Department of Mathematics and Statistics
College of Arts and Sciences
Learn more about Integrated Scholar Brock Williams, in this question-and-answer session.
What are your research objectives and interests?
I am interested in applications of discrete conformal geometry to problems in biology and Teichmüller theory.
How do you feel your research impacts the globe?
My work lies at the intersection of several different fields such as complex analysis, geometry, probability and discrete mathematics and has connections to applications in disease modeling and biomedical imaging. As a result, I've been able to interact with researchers with a wide range of interests from around the world. I've been able to travel to discuss my work in Germany, Finland,Russia, Great Britain, Spain, Portugal, Turkey, India, Mexico and Canada.
What types of service projects have you been involved with?
For the last few years, I have served as chairman of the Math Department's scholarship committee. It has been very gratifying to help bright students continue their education at Texas Tech by employing the resources of the department's scholarship endowments as well as funding from several National Science Foundation grants.
I have also enjoyed serving on the department's Helen I. Medley Award Committee. This award was created by Roger W. Barnard, one of the premier researchers in our department, now retired, to recognize outstanding middle and high school teachers. Every spring we visit several schools across West Texas to interview teachers and their students. Many of the relationships that have grown out of these visits have led to opportunities to recruit students to Texas Tech, including some teachers returning to Texas Tech to earn master's degrees in math.

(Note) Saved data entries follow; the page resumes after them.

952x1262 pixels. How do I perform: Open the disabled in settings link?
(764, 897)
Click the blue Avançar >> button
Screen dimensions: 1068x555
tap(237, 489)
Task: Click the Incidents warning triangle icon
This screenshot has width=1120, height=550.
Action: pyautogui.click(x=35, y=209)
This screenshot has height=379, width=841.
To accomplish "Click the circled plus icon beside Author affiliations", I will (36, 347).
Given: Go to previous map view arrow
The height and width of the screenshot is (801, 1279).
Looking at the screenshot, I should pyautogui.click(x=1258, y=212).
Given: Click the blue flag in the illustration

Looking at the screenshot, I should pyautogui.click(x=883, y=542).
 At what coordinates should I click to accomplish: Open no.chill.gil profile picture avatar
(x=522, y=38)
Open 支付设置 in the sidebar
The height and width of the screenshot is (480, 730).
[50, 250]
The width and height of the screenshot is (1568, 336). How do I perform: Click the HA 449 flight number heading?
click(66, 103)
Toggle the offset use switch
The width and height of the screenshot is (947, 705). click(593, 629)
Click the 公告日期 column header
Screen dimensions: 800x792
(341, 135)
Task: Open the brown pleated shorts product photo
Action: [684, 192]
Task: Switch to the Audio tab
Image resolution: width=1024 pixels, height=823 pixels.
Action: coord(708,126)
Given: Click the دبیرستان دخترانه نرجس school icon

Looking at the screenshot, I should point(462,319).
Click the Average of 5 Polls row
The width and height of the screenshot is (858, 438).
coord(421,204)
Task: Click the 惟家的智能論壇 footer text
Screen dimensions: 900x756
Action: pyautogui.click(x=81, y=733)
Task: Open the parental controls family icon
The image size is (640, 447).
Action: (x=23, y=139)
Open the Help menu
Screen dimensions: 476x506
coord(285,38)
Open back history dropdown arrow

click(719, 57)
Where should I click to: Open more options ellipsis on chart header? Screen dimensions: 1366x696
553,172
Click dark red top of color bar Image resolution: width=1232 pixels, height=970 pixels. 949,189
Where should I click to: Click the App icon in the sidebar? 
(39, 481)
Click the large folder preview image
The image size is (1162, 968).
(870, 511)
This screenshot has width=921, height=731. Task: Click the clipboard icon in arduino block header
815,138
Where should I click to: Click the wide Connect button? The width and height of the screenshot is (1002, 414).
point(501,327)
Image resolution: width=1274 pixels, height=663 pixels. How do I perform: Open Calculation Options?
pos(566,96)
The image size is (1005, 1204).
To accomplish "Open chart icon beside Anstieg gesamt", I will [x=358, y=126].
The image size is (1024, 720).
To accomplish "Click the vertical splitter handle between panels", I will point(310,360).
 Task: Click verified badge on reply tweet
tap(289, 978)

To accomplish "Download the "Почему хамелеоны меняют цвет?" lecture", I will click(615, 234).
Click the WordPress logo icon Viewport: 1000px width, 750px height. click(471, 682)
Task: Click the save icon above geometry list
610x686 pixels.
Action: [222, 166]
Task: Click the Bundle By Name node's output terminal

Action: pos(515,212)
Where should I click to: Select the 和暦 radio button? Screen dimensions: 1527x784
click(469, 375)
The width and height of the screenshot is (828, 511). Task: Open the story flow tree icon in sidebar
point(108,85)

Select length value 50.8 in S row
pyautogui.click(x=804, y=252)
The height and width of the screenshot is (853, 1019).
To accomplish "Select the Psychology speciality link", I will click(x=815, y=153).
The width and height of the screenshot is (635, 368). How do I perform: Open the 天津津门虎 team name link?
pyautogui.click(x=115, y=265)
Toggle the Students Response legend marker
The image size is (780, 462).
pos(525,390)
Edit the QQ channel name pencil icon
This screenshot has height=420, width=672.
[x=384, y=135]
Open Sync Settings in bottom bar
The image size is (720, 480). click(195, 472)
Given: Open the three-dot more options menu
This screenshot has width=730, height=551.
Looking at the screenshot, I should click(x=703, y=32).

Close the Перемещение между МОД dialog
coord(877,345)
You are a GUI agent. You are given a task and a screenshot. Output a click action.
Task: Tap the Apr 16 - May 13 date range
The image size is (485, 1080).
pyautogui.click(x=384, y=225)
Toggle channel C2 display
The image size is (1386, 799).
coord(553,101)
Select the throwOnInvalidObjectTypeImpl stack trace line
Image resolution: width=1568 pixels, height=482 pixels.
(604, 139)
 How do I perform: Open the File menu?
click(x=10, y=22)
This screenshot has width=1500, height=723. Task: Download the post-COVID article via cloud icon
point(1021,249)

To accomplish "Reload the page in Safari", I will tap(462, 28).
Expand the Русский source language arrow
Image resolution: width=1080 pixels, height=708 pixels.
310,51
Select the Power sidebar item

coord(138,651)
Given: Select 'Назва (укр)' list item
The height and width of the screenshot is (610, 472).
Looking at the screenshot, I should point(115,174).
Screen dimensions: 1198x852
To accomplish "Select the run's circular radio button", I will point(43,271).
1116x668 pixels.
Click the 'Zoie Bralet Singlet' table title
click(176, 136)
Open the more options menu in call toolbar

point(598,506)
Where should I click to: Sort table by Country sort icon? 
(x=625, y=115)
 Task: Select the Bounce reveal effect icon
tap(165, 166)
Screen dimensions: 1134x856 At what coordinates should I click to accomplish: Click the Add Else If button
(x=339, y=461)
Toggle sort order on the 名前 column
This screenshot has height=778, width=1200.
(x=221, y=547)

What are you currently working on?
Most of my energy is currently invested in the LAZARUS project. Our new Lab for the Analysis of Zombie Activity and Research into Undead Simulations (LAZARUS) uses high performance GPU computing to simulate disease outbreaks. The inclusion of the zombie virus as a disease we study has been a great tool
for convincing K-12 students that math can be cool and convincing high school seniors that Texas Tech is the college for them.
Moreover, there are also many deep theoretical questions connecting to my interests in conformal geometry, probability and discrete math. For example, our simulation allows us to include geographic features in our disease model and analyze them using the geometric techniques I've studied for years.
Where do you find your inspiration?
To be completely honest, I believe my research is a journey of discovery hand-in-hand with God. The greatest joy in my work comes when I am most consciously connected to His goals for my life and when I lean most completely on Him. I don't mean praying for the answer to a problem (though there is some of that), but that in the beauty of mathematics, I can see the work of God. In my teaching, I try to serve others using Jesus as my model. This is my calling.
What advice do you have for new faculty members about balancing the components of Integrated Scholarship—teaching, research, and service—in their careers?
Look for opportunities to use service to share what excites you about your research. Be the best teacher you can be so that your students will naturally want to hear about your research and join you in service.
I grew up on a dairy farm in extremely rural Mississippi, which turned out to be a great motivation for studying mathematics. I earned my B.S. in mathematics from Mississippi State University in 1993 and my Ph.D. from the University of Tennessee in 1999. I have taught at Texas Tech since 1999. My wife, also a lecturer in the TTU math department, and I have been married since 1994. We have 3 kids, George, Kate, and Nathaniel.